TAREFAS A REALIZAR
1) No trecho sobre juízes e redes sociais, que grupos ou categorias de pessoas são apontados como presentes ou ativos nas redes? Enumere todos.
2) Escreva a continuação do trecho sobre juízes e redes sociais, começando depois da última frase apresentada.

TEXTO FORNECIDO
Voltando à questão das redes
sociais e desses grupos de pressão que diz atuarem de forma muito ativa nas
redes, não o preocupa o outro lado da moeda, não o preocupa que muitos juízes e
agentes da justiça também estejam presentes nessas redes com opinião publicada
e que até tenhamos nos últimos tempos juízes a dar longas entrevistas a falar
de casos concretos?
A minha resposta a essa questão,
que é interessantíssima, já resulta do que eu disse até agora. Os juízes têm
liberdade de expressão, como é evidente, devem intervir também no espaço público,
mas com todo o cuidado e toda a atenção, nunca falando de casos concretos,
porque isso é um dever estatutário, o não falar de casos concretos, a não ser
alguns comentários científicos assinados em revistas, mas não é dessa
perspetiva que estamos aqui a falar.

ITENS
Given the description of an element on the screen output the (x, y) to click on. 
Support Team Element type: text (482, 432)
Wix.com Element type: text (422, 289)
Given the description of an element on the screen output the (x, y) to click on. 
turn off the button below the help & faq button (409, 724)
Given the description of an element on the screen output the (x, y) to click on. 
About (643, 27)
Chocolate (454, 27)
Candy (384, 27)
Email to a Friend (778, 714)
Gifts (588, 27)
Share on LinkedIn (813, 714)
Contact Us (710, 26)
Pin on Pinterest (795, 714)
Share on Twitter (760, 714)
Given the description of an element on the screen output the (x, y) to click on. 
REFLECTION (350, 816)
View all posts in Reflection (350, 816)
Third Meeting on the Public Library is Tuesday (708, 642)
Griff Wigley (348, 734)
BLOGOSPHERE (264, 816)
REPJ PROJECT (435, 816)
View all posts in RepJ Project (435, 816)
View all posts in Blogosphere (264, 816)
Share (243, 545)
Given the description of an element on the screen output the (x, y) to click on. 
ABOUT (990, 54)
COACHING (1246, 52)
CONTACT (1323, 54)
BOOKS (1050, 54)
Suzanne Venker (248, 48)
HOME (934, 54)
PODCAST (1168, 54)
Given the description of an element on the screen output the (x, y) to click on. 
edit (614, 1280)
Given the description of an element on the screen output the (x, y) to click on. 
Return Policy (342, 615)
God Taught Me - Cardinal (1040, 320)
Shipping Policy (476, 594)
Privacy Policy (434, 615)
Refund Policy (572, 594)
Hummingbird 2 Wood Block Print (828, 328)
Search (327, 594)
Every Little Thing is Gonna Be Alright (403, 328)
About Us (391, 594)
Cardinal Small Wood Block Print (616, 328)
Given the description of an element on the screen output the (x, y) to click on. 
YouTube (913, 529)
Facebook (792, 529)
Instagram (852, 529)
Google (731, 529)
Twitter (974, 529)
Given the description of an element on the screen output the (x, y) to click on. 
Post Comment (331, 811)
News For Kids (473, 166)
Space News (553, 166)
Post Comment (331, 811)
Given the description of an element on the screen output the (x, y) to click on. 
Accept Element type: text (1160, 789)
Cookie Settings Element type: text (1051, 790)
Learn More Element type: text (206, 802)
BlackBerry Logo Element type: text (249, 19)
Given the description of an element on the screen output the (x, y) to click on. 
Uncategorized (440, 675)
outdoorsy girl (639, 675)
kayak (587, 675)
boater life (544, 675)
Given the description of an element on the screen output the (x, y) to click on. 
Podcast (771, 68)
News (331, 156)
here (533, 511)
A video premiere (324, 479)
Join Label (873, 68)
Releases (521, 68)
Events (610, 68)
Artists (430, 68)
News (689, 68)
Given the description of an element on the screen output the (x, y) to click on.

RESPOSTAS ÀS TAREFAS
1)
- Grupos de pressão
- Juízes
- Agentes da justiça

2)
Têm liberdade de expressão, devem
exercê-la e, como disse devem intervir no espaço público, mas cada um sabe
quais são os limites da sua intervenção; limites por um lado estatutários e,
por outro, limites que são fundamentais e que eu vi nalguns comentários à
cerimónia de quinta-feira que não tinham sido completamente percebidos, que
constituem o dever que há de criar condições de imparcialidade e o dever que há
de não ter atitudes, nomeadamente no emitir determinado tipo de opiniões, que
depois possam fazer os interessados, isto é, os cidadãos, pensar que há algum
prejuízo ou preconceito que afete a imparcialidade. Não a imparcialidade
subjetiva do juiz, isso não quer minimamente dizer que os juízes não tenham um
sentido muito forte do seu dever de imparcialidade, mas são as aparências, que
eu na quinta-feira vi que não foi lida com a interpretação com que deve ser
lida e como é das construções, por exemplo do Tribunal Europeu dos Direitos
Humanos a propósito do conceito de independência subjetiva; é do ponto de vista
externo, isto é, se se emite determinado tipo de opiniões é preciso cuidado,
não porque não tenha o direito, mas porque tem também o dever de não criar uma
perturbação que possa fazer pensar os cidadãos, não é que haja, é que possa parecer
que haja algum preconceito.
Isto para mim é fundamental e
posso dizer, da minha experiência, que os magistrados, e os juízes em
particular, estão muito, muito conscientes desse seu dever e o cumprem com todo
o rigor.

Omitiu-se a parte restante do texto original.